# START OF The records

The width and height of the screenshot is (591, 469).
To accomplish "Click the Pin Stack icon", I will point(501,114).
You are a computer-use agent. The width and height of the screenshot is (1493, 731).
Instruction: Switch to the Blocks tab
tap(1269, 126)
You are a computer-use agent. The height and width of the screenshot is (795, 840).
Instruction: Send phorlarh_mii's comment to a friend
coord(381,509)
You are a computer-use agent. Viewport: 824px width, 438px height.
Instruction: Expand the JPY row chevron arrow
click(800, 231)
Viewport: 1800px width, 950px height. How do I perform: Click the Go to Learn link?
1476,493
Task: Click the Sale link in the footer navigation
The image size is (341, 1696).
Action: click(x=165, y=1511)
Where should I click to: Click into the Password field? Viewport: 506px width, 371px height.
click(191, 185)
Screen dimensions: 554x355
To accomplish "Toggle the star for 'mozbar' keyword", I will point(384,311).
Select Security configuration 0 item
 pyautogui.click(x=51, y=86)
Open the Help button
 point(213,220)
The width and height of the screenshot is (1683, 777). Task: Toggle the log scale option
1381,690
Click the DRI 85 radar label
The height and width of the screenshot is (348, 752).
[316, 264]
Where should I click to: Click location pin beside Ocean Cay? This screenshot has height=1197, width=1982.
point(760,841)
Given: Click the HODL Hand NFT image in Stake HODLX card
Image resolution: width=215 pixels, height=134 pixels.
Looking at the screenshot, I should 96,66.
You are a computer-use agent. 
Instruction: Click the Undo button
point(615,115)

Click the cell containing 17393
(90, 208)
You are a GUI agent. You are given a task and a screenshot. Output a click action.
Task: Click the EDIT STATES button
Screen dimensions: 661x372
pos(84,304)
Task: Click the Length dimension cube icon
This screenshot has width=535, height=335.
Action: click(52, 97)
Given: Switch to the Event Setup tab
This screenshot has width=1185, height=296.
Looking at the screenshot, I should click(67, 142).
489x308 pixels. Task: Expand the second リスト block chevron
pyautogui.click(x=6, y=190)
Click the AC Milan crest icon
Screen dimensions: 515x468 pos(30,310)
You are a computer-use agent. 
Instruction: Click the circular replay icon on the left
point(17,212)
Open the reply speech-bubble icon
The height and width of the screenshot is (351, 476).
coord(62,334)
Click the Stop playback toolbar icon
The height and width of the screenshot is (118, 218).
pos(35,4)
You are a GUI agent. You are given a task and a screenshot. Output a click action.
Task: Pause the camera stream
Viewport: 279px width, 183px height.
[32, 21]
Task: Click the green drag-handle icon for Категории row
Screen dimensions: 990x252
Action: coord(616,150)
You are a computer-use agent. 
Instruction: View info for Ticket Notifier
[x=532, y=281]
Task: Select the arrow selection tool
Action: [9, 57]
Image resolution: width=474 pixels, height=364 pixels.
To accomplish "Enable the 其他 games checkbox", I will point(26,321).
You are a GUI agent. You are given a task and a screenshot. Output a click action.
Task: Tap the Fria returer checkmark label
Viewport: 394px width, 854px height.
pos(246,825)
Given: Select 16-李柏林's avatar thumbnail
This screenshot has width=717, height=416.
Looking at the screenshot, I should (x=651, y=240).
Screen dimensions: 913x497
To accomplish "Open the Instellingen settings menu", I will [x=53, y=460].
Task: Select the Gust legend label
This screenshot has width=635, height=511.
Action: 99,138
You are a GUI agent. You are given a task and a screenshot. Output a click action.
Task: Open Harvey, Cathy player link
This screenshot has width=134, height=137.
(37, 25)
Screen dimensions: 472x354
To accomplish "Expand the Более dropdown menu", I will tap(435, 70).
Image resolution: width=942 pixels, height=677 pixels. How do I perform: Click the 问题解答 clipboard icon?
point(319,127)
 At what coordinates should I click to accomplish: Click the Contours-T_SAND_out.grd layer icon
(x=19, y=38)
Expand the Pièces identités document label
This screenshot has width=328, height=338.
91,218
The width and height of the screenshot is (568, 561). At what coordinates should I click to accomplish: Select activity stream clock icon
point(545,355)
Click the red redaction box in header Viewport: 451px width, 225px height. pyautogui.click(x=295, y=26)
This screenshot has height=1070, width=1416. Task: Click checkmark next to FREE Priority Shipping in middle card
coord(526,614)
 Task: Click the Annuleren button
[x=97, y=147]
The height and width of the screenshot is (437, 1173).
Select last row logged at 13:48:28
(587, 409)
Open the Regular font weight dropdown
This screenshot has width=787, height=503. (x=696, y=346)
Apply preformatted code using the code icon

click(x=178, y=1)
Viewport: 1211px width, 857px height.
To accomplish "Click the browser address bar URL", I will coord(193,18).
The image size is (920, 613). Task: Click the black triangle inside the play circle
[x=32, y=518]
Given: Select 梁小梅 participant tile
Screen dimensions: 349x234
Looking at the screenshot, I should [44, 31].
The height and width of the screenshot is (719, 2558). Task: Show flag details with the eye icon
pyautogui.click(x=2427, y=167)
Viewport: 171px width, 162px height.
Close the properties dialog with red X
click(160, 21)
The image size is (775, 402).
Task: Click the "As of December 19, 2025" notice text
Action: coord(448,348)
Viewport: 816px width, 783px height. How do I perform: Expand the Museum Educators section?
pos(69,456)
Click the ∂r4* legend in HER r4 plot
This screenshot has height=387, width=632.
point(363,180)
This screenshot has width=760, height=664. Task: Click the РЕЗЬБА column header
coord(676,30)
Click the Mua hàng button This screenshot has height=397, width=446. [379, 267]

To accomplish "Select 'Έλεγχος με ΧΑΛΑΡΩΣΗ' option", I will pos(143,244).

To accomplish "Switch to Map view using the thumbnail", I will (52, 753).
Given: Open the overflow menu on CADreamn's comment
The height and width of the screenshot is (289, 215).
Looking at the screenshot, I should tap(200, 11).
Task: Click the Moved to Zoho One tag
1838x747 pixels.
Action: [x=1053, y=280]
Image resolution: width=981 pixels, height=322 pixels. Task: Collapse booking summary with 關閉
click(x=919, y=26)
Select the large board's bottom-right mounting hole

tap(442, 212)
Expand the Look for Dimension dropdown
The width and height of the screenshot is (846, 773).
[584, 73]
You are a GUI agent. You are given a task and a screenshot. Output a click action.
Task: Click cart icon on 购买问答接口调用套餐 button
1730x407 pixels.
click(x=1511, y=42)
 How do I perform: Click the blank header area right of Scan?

# END OF The records

#### [What is required]
Rewrite the part of the records above that opens with the line containing "Screen dimensions: 472x354" and closes with the line containing "point(319,127)", keeping every line and request. Multiply each click coordinate in the answers by 1.8 and round to whole numbers, with halves rounding up.

#### [Solution for this problem]
Screen dimensions: 472x354
To accomplish "Expand the Более dropdown menu", I will tap(783, 126).
Image resolution: width=942 pixels, height=677 pixels. How do I perform: Click the 问题解答 clipboard icon?
point(574,229)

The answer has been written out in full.